=== ページ抜粋 ===

2012年7月24日火曜日

第三回東京楽習会開催 「利根川を歩く」

 今年度第一回の東京楽習会を、6月24日(日)午前10時より中央区の銀座区民館で開催しました。本年度の楽習会は「利根川」が共通テーマですが、その第一回目は、「利根川を歩く」をテーマに旅行作家の〝川の旅人〟岡村直樹先生を講師にお招きし、会員会友12名が参加しました。楽習会では、川をライフワークとする岡村さんより、なぜ川に魅せられたのか、川への想いを参加者と交わしながら、利根川をはじめこれまで訪ね歩いた全国の河川を素材に、自然と文化を切り口としてお話しをいただきました。その概略をご紹介します。
薄根川との合流点付近を流れる利根川(前橋市)

  まず、川の名称について、利根川の語源についての定説はないものの、アイヌ語で巨大な谷を意味する「トンナイ」、あるいは「とがった峰」から来ているなどの諸説の紹介を皮切りに、一般的な川の命名法の類型についても解説いただきました。具体的には、動植物型、数字型(:四万十川)、鉱山型(:銀山川)、人体型(:耳川・手取川)、対照型などがあり、珍しい例として、人名型(かつて伊予川と呼ばれていたが、河川改修の功労者の人名に改称された愛媛県の重信川)、珍名型(アイヌ語で魚の棲まない川を意味するヤンケナイが語源の夕張川支流のヤリキレナイ)など、川の命名には様々な方式があるとのことです。
埼玉県旧妻沼町での四つ手網漁
 また、映画「フーテンの寅さん」第一話の冒頭で、寅さんが都心からではなく、江戸川を矢切りの渡しで超え柴又に帰ってくるシーンに触れ、名場面を演出する、川の持つ特別な意味についてもお話いただきました。

===

出題内容 1: 楽習会の報告記事のうち、「第三回東京楽習会開催 「利根川を歩く」」から「ついてもお話いただきました。」までの部分について、「利根川」を「荒川」に差し替えて書き直してください。
出題内容 2: 楽習会の報告記事を、最後の文に続けて書き進めてください。

=== 掲載データ ===

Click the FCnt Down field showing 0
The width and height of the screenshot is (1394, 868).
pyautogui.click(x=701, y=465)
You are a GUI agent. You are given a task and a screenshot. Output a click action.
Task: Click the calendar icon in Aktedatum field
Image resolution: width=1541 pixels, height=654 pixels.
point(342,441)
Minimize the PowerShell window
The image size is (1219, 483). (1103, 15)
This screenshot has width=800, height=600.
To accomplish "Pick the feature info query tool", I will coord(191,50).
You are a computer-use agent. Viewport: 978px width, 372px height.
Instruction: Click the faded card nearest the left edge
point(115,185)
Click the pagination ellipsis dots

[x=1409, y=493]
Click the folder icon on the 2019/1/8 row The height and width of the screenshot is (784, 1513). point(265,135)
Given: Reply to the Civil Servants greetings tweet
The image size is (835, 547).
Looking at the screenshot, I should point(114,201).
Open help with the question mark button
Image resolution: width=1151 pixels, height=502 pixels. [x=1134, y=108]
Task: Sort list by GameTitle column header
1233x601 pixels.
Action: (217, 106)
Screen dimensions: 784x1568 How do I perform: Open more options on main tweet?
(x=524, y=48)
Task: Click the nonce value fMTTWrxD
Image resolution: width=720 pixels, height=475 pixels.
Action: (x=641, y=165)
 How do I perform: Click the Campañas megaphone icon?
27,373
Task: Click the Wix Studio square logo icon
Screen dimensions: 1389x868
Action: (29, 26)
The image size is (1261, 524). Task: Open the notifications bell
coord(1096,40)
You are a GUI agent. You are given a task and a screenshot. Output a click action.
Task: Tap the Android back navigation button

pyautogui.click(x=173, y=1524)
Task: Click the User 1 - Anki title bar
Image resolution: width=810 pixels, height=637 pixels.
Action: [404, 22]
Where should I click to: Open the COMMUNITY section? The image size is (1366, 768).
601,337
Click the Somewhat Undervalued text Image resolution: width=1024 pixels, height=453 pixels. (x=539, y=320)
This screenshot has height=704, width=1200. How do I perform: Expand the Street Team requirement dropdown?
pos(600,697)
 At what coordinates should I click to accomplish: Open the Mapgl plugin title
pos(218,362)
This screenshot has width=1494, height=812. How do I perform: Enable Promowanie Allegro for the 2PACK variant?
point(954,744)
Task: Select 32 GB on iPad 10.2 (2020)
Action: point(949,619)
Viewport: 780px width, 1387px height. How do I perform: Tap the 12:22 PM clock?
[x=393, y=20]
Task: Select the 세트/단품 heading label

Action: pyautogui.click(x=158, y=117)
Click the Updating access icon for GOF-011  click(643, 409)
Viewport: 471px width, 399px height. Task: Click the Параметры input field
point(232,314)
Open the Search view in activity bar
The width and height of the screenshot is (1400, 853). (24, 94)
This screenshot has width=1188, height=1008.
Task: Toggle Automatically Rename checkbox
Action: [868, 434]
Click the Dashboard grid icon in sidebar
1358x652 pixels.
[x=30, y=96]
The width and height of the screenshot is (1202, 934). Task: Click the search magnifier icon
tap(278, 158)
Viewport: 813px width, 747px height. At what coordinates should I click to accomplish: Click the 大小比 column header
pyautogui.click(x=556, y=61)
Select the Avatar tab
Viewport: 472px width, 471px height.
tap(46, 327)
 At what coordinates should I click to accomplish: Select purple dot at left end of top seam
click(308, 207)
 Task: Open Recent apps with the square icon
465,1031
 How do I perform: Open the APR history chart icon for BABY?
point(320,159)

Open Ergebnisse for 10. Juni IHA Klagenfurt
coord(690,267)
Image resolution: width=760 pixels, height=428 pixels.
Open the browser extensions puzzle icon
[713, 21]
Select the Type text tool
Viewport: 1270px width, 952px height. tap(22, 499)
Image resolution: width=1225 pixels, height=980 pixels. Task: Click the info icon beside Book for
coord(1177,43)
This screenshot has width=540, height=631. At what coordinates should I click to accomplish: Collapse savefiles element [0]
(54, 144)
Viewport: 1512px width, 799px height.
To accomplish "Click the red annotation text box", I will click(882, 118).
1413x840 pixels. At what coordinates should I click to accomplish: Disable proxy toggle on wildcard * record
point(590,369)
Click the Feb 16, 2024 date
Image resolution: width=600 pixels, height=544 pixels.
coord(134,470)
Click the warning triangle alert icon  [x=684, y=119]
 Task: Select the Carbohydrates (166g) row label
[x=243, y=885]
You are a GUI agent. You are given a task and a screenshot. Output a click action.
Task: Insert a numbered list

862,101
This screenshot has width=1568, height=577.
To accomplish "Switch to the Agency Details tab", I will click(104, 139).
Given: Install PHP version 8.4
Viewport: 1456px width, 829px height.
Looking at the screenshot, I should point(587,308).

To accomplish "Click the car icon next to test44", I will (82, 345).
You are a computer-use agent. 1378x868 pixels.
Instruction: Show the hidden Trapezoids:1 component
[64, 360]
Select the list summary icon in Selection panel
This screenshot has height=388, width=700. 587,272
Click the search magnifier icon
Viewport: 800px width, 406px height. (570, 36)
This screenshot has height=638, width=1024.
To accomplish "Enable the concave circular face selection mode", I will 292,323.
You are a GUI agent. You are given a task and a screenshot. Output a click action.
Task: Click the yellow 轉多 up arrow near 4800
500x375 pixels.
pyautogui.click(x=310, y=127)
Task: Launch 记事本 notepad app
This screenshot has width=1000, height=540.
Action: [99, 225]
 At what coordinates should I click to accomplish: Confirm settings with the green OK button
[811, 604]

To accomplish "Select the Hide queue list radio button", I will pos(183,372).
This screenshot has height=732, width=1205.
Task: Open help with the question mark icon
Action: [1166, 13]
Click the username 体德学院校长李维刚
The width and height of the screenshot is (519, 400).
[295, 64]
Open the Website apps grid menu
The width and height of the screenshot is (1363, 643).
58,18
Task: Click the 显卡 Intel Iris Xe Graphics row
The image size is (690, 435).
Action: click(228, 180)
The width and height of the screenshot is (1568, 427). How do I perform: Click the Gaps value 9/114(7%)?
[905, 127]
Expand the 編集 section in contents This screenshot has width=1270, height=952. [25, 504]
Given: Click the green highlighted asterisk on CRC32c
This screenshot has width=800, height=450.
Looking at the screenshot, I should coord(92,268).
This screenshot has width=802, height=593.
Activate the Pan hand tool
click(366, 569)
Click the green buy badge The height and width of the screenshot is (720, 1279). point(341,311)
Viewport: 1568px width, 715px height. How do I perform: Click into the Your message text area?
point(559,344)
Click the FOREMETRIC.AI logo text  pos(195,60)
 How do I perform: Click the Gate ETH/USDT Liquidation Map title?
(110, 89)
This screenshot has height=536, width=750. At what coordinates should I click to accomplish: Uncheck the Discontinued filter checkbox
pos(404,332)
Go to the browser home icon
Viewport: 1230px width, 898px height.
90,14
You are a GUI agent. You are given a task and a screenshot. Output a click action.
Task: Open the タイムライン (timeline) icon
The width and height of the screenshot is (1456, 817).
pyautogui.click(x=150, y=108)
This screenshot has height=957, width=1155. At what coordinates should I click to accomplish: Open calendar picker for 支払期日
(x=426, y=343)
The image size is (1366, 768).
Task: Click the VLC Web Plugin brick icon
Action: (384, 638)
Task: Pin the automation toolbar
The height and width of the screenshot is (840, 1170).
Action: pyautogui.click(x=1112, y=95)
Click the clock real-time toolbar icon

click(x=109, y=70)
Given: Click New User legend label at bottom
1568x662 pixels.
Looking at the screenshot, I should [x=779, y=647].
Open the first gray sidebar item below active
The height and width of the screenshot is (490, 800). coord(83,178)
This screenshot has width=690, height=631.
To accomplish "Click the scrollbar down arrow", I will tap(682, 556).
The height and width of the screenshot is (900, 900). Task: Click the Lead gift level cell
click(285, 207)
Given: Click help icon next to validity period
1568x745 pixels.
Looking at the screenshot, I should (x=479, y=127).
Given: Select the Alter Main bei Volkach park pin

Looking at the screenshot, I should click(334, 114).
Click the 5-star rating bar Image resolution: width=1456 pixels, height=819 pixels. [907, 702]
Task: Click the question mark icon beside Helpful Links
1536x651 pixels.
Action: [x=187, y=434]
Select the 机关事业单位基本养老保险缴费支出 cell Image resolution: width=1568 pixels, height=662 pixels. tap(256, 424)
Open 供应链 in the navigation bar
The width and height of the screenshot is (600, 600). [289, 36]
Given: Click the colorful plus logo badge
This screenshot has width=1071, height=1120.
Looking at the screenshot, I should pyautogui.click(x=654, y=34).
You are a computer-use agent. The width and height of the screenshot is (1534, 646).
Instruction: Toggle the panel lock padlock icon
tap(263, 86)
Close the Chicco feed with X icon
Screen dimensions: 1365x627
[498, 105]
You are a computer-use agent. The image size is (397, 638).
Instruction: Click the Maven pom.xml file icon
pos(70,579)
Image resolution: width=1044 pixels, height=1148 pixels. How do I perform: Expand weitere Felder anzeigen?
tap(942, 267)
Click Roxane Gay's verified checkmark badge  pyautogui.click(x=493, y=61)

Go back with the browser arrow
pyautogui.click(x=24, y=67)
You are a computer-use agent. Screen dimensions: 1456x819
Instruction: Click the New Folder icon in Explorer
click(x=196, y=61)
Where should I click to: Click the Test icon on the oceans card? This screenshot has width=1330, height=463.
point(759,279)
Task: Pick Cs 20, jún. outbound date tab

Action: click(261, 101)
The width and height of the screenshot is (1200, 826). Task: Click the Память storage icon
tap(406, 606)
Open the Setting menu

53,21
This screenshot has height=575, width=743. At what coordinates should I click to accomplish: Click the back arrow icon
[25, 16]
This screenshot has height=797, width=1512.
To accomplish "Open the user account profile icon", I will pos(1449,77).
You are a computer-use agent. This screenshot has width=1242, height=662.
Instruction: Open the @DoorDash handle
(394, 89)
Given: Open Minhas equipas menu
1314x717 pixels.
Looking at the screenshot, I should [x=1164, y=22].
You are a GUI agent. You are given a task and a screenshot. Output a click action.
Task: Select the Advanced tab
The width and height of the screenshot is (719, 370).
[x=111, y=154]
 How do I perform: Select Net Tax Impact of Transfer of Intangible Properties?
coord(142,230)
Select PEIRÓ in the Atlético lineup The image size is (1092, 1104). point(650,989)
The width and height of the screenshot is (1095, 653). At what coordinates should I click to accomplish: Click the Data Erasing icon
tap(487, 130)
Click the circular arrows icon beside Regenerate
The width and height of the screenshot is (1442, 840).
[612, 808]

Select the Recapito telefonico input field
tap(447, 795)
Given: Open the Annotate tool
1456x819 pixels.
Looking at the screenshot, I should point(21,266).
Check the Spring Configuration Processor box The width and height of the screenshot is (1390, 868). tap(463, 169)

===

解答例 1:
第三回東京楽習会開催 「荒川を歩く」

 今年度第一回の東京楽習会を、6月24日(日)午前10時より中央区の銀座区民館で開催しました。本年度の楽習会は「荒川」が共通テーマですが、その第一回目は、「荒川を歩く」をテーマに旅行作家の〝川の旅人〟岡村直樹先生を講師にお招きし、会員会友12名が参加しました。楽習会では、川をライフワークとする岡村さんより、なぜ川に魅せられたのか、川への想いを参加者と交わしながら、荒川をはじめこれまで訪ね歩いた全国の河川を素材に、自然と文化を切り口としてお話しをいただきました。その概略をご紹介します。
薄根川との合流点付近を流れる荒川(前橋市)

  まず、川の名称について、荒川の語源についての定説はないものの、アイヌ語で巨大な谷を意味する「トンナイ」、あるいは「とがった峰」から来ているなどの諸説の紹介を皮切りに、一般的な川の命名法の類型についても解説いただきました。具体的には、動植物型、数字型(:四万十川)、鉱山型(:銀山川)、人体型(:耳川・手取川)、対照型などがあり、珍しい例として、人名型(かつて伊予川と呼ばれていたが、河川改修の功労者の人名に改称された愛媛県の重信川)、珍名型(アイヌ語で魚の棲まない川を意味するヤンケナイが語源の夕張川支流のヤリキレナイ)など、川の命名には様々な方式があるとのことです。
埼玉県旧妻沼町での四つ手網漁
 また、映画「フーテンの寅さん」第一話の冒頭で、寅さんが都心からではなく、江戸川を矢切りの渡しで超え柴又に帰ってくるシーンに触れ、名場面を演出する、川の持つ特別な意味についてもお話いただきました。

解答例 2:
矢切の渡し
  日本の河川風景の特徴である「河原」についても、沼田藩の圧政に憤り、農民を救うため将軍綱吉に直訴、月夜野の河原で処刑された義民、杉木茂左衛門などを例に、その文化史上の意味についても解説いただきました。
  最後に、力士の四股名から、「○○川」が消えていったのは、海や山以上に河川をめぐる自然環境が荒廃してきたことの証であるとの問題提起をされ、故郷の誇りとしての川の復権に向けて、自然の回復や船運の復活などを通した人間と川の関係回復について提言をいただき、講演を終えました。写真は、当日の資料として提供いただいた30点の写真の一部です。                                                                                                        (幹事 稲)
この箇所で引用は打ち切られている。